Monday, July 28, 2008

Gladstone’s library and diaries

An auction of William Gladstone’s books at the weekend raised far more for the sellers than expected, partly because a single lot of original Gladstone family diaries sold for over ten times the auctioneer’s estimate. Gladstone, himself, of course was a prolific diarist, keeping near daily entries for 70 years. Unfortunately, they are not as interesting or as colourful as the man himself.

Last Saturday (26 July), Taylors Auctions of Montrose in Scotland, auctioned a large collection of books from the library of Fasque House, the former Gladstone home in Aberdeenshire. The library comprised many books collected by William Gladstone, four times a Liberal prime minister in the 19th century. According to Scotland on Sunday, the auctioneer, Jonathan Taylor, estimated the sales takings as in excess of £65,000, ‘a bit more than we were hoping for’.

Lot 204 was described as ‘a large collection of handwritten diaries and other papers by the Gladstone family in tin deed box, wooden box and cabin trunk and various boxes’, and was estimated at £100-£200. According to the Press Association, also quoting Taylor, some of the handwritten diaries were by Gladstone’s brother, Thomas, and were in a distressed condition having been kept in an attic. The lot sold to an unnamed Edinburgh professor for £3,400. A second auction, including another 2,000 books from the library at Fasque, is likely to take place in October.

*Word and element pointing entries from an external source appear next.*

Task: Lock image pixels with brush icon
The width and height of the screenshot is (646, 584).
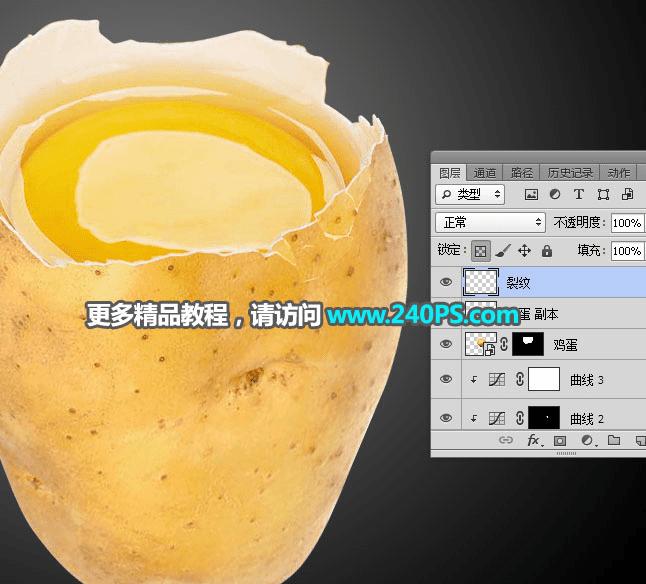Action: (x=503, y=251)
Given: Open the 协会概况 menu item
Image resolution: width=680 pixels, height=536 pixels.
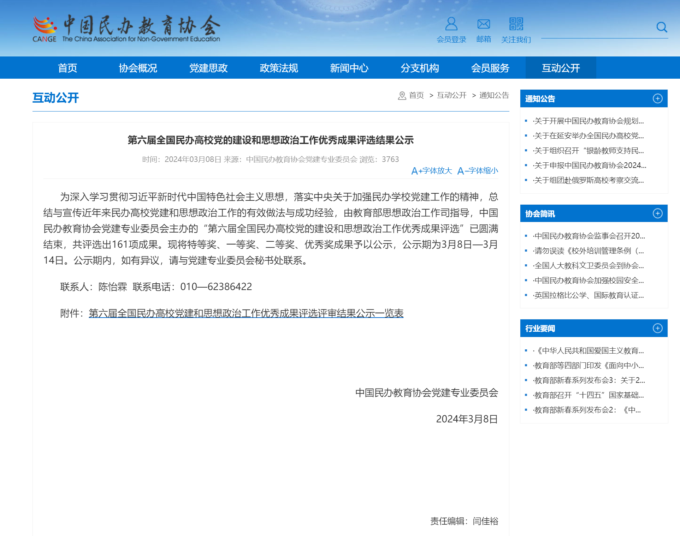Looking at the screenshot, I should [x=138, y=68].
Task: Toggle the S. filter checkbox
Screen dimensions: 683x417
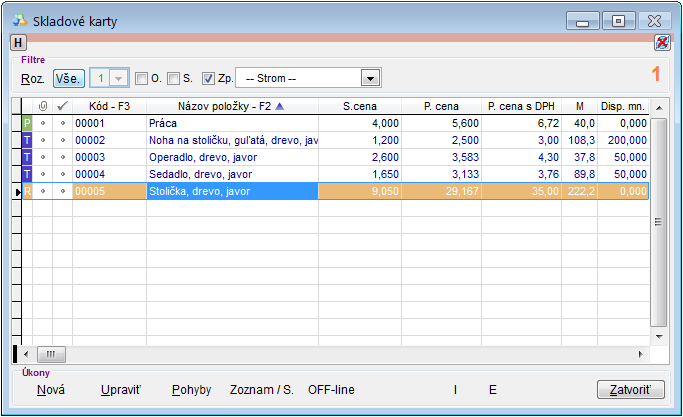Action: 173,79
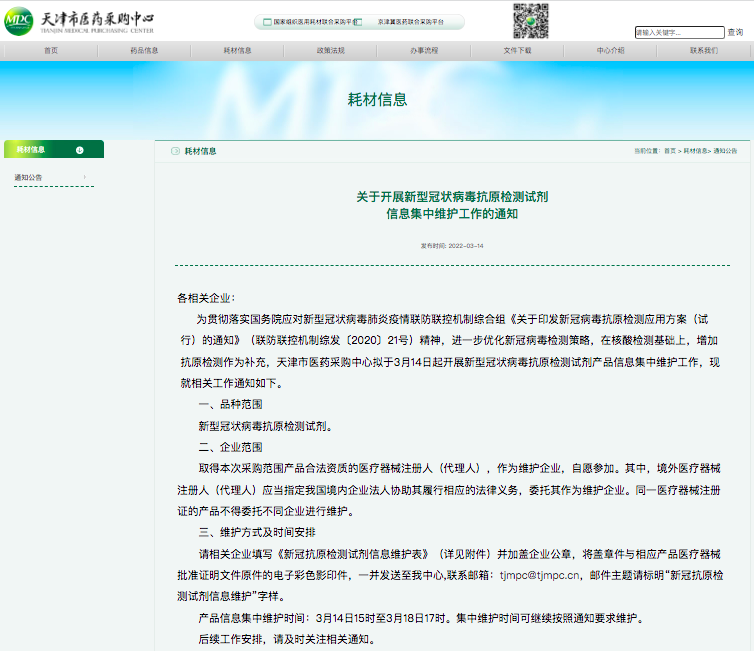Open 耗材信息 navigation menu
This screenshot has height=651, width=754.
[237, 50]
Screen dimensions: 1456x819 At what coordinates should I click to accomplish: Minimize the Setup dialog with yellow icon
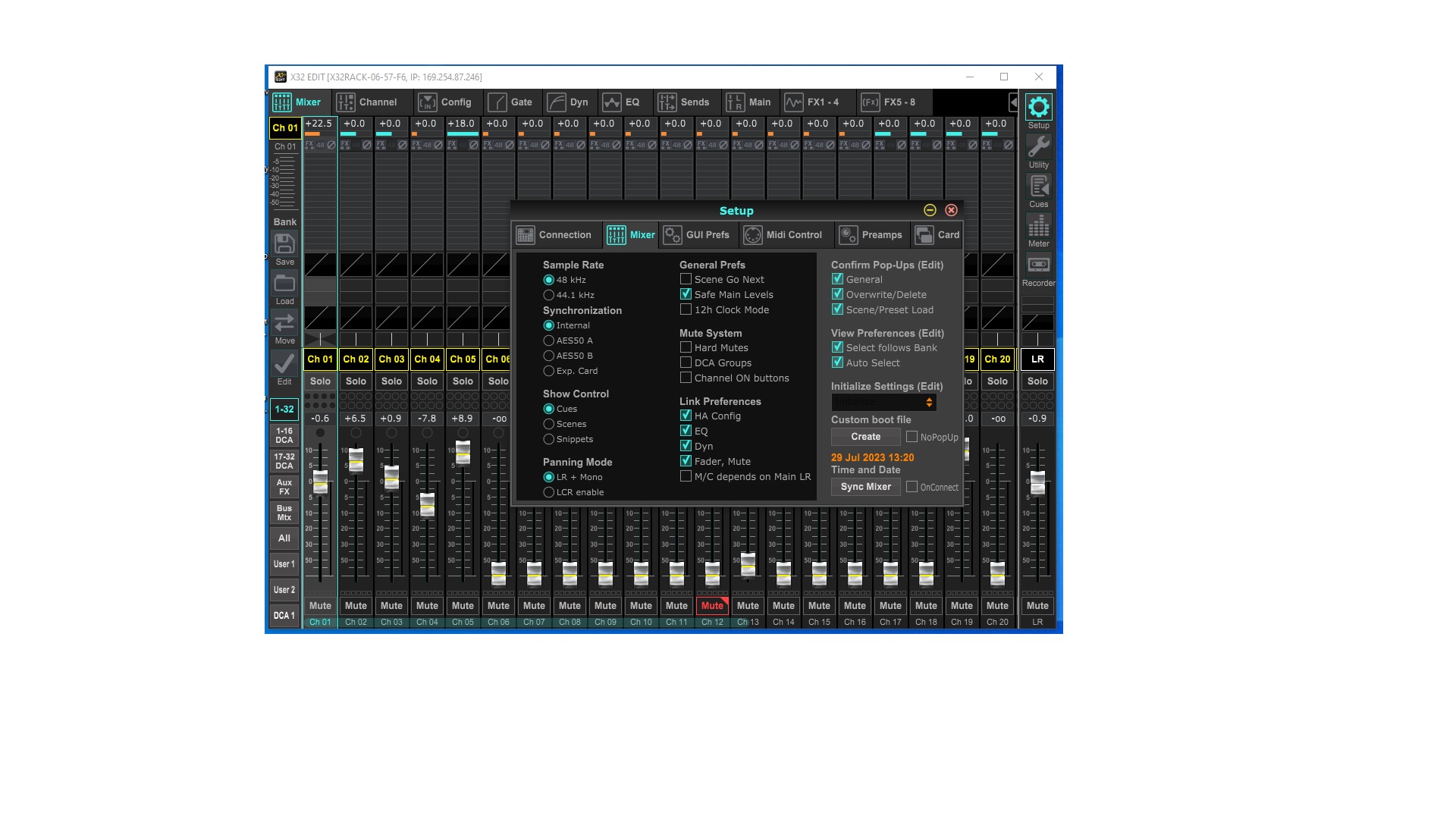point(930,210)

Apparently, according to Taylor interviewed by The Times before the auction, William Gladstone was once told by his father, ‘If you want a library at Fasque, go and get it started.’ And some of the earliest books at Fasque were those bought by William while still a student at Oxford.

Gladstone, himself, began writing a diary while still a teenager at Eton, and he kept on doing so for 70 years, until the last years of his life. An extraordinary man in many ways, he won his first term as Prime Minister in 1868, and held the position until 1974, and then served three more times as Prime Minister, the last time being 25 years after the first, in the 1890s. He had a particular interest in prostitutes. He used to wonder the streets at night trying to persuade them to start a new life; moreover, he and his wife, Catherine Glynne, started a home to rescue prostitutes.

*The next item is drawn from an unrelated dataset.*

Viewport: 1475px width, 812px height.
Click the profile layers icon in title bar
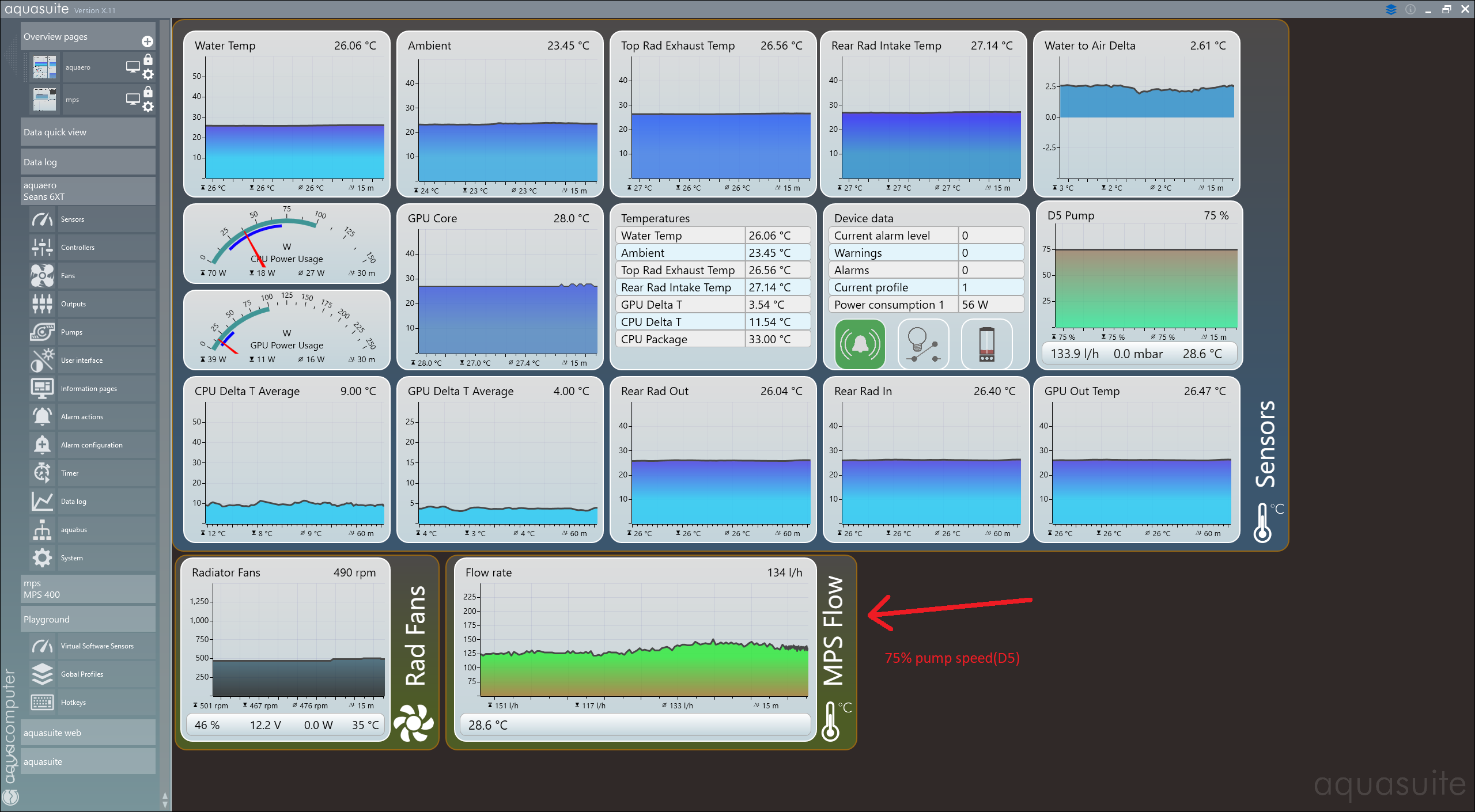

All the more disappointing then to find the man’s extensive diaries rather bald and unemotional. Here is an online extract, thanks to Portsmouth University’s geography department, from 3 Dec 1879: ‘Wrote to Miss Rose - Sir J. Watson - Eytinge (Tel.) Worked hard on my Glasgow Address: perhaps 6 hours or more. Walk after luncheon: fine bright frost all this time. Mr Campbell sang incomparable comic songs in evg. Conversation with Pr. Tulloch - & others.’

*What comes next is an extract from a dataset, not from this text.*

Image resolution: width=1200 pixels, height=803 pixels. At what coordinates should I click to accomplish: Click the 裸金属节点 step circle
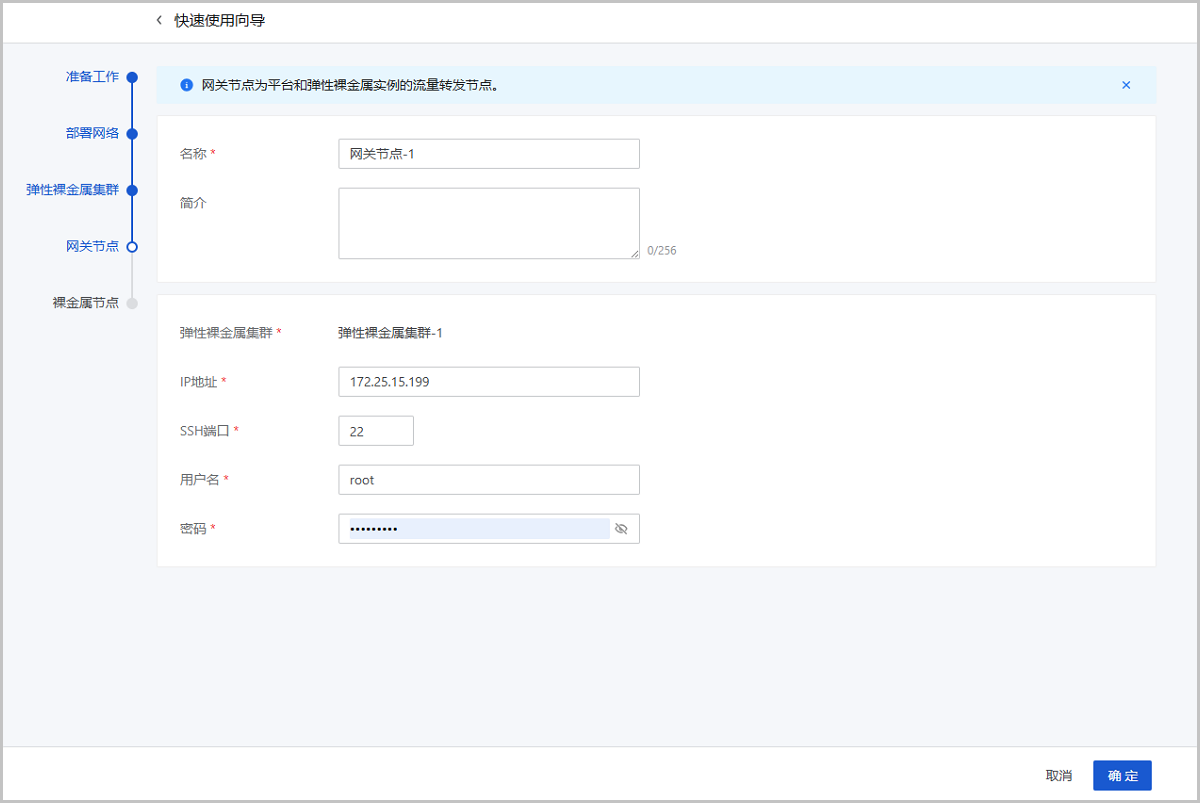tap(132, 303)
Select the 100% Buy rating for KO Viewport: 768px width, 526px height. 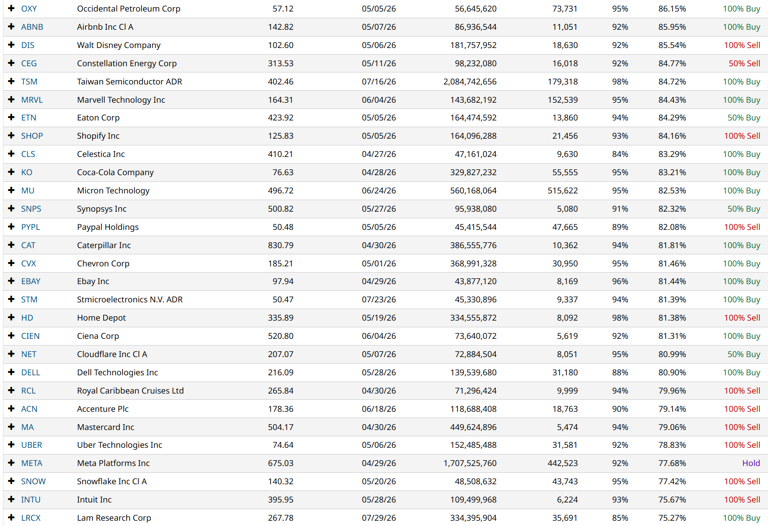pos(741,173)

Arthur Ponsonby, in his book, English Diaries, says this about Gladstone’s diaries: ‘It is all strenuous, lofty and profound to an extreme degree, ‘with few reflections on life’. And he gives an example of how, even at a young age, his diary pattern was already set fast. Gladstone delivered a speech at the Oxford University Union in 1831 which a contemporary thought was so powerful that he wrote ‘we all of us felt that an epoch in our lives had occurred’. But all Gladstone wrote in his diary was: ‘Cogitations on reform etc. Difficult to select for a speech, not to gather it. Spoke at the adjourned debate for three quarters of an hour immediately after Gaskell who was preceded by Lincoln. Row afterwards and adjournment. Tea with Wordsworth.’